→ **Recorded data**:
────────

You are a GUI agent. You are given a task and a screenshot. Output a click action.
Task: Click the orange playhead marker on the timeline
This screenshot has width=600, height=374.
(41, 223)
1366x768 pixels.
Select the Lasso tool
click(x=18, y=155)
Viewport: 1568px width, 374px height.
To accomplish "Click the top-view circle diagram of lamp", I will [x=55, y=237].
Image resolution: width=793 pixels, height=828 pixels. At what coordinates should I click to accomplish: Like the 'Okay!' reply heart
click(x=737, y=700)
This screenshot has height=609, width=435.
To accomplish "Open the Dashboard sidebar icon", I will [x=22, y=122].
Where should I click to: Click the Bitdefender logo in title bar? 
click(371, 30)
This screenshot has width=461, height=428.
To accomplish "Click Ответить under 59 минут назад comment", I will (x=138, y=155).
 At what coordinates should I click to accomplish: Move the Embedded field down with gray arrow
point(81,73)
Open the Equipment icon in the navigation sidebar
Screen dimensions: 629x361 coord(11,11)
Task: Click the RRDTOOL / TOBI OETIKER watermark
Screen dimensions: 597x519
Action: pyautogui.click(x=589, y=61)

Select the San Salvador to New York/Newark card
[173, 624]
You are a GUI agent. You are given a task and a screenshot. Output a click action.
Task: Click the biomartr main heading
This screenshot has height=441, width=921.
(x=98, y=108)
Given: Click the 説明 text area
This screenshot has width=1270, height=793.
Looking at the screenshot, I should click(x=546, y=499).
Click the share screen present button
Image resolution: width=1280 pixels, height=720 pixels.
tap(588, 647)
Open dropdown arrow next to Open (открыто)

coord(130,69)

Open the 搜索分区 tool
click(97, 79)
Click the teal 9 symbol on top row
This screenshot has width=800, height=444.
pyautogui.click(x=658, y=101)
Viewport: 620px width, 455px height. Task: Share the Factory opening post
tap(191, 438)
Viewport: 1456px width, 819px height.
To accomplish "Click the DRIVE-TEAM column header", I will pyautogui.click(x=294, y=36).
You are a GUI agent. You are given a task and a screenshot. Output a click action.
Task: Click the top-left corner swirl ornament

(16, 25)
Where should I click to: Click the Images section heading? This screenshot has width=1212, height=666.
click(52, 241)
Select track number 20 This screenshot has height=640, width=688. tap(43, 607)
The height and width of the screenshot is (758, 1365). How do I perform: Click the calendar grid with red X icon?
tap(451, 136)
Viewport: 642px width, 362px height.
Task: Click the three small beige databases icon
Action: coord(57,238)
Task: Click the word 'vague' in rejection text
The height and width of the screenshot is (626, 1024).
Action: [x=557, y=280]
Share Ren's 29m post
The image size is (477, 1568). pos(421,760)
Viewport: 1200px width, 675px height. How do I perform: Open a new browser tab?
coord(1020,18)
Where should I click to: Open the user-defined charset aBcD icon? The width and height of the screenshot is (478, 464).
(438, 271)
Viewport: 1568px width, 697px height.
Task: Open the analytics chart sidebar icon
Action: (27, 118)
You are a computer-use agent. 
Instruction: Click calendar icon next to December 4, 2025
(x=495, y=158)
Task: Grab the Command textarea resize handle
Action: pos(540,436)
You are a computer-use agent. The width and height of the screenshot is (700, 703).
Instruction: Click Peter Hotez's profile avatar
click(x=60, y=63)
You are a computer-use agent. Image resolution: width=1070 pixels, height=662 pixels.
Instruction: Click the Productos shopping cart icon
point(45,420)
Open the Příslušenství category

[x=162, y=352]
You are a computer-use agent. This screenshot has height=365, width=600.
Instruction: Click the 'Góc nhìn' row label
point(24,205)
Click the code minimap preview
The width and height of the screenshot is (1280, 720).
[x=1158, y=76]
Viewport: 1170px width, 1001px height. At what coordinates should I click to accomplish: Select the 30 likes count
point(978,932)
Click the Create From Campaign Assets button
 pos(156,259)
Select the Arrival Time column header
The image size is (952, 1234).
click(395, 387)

────────

→ **About this task**:
Copy all of the data exactly. Skip nothing.

→ **Solution**:
You are a GUI agent. You are given a task and a screenshot. Output a click action.
Task: Click the orange playhead marker on the timeline
This screenshot has width=600, height=374.
(41, 223)
1366x768 pixels.
Select the Lasso tool
click(x=18, y=155)
Viewport: 1568px width, 374px height.
To accomplish "Click the top-view circle diagram of lamp", I will [x=55, y=237].
Image resolution: width=793 pixels, height=828 pixels. At what coordinates should I click to accomplish: Like the 'Okay!' reply heart
click(x=737, y=700)
This screenshot has height=609, width=435.
To accomplish "Open the Dashboard sidebar icon", I will [x=22, y=122].
Where should I click to: Click the Bitdefender logo in title bar? 
click(371, 30)
This screenshot has width=461, height=428.
To accomplish "Click Ответить under 59 минут назад comment", I will (x=138, y=155).
 At what coordinates should I click to accomplish: Move the Embedded field down with gray arrow
point(81,73)
Open the Equipment icon in the navigation sidebar
Screen dimensions: 629x361 coord(11,11)
Task: Click the RRDTOOL / TOBI OETIKER watermark
Screen dimensions: 597x519
Action: pyautogui.click(x=589, y=61)

Select the San Salvador to New York/Newark card
[173, 624]
You are a GUI agent. You are given a task and a screenshot. Output a click action.
Task: Click the biomartr main heading
This screenshot has height=441, width=921.
(x=98, y=108)
Given: Click the 説明 text area
This screenshot has width=1270, height=793.
Looking at the screenshot, I should click(x=546, y=499).
Click the share screen present button
Image resolution: width=1280 pixels, height=720 pixels.
tap(588, 647)
Open dropdown arrow next to Open (открыто)

coord(130,69)

Open the 搜索分区 tool
click(97, 79)
Click the teal 9 symbol on top row
This screenshot has width=800, height=444.
pyautogui.click(x=658, y=101)
Viewport: 620px width, 455px height. Task: Share the Factory opening post
tap(191, 438)
Viewport: 1456px width, 819px height.
To accomplish "Click the DRIVE-TEAM column header", I will pyautogui.click(x=294, y=36).
You are a GUI agent. You are given a task and a screenshot. Output a click action.
Task: Click the top-left corner swirl ornament

(16, 25)
Where should I click to: Click the Images section heading? This screenshot has width=1212, height=666.
click(52, 241)
Select track number 20 This screenshot has height=640, width=688. tap(43, 607)
The height and width of the screenshot is (758, 1365). How do I perform: Click the calendar grid with red X icon?
tap(451, 136)
Viewport: 642px width, 362px height.
Task: Click the three small beige databases icon
Action: coord(57,238)
Task: Click the word 'vague' in rejection text
The height and width of the screenshot is (626, 1024).
Action: [x=557, y=280]
Share Ren's 29m post
The image size is (477, 1568). pos(421,760)
Viewport: 1200px width, 675px height. How do I perform: Open a new browser tab?
coord(1020,18)
Where should I click to: Open the user-defined charset aBcD icon? The width and height of the screenshot is (478, 464).
(438, 271)
Viewport: 1568px width, 697px height.
Task: Open the analytics chart sidebar icon
Action: (27, 118)
You are a computer-use agent. 
Instruction: Click calendar icon next to December 4, 2025
(x=495, y=158)
Task: Grab the Command textarea resize handle
Action: pos(540,436)
You are a computer-use agent. The width and height of the screenshot is (700, 703).
Instruction: Click Peter Hotez's profile avatar
click(x=60, y=63)
You are a computer-use agent. Image resolution: width=1070 pixels, height=662 pixels.
Instruction: Click the Productos shopping cart icon
point(45,420)
Open the Příslušenství category

[x=162, y=352]
You are a computer-use agent. This screenshot has height=365, width=600.
Instruction: Click the 'Góc nhìn' row label
point(24,205)
Click the code minimap preview
The width and height of the screenshot is (1280, 720).
[x=1158, y=76]
Viewport: 1170px width, 1001px height. At what coordinates should I click to accomplish: Select the 30 likes count
point(978,932)
Click the Create From Campaign Assets button
 pos(156,259)
Select the Arrival Time column header
The image size is (952, 1234).
click(395, 387)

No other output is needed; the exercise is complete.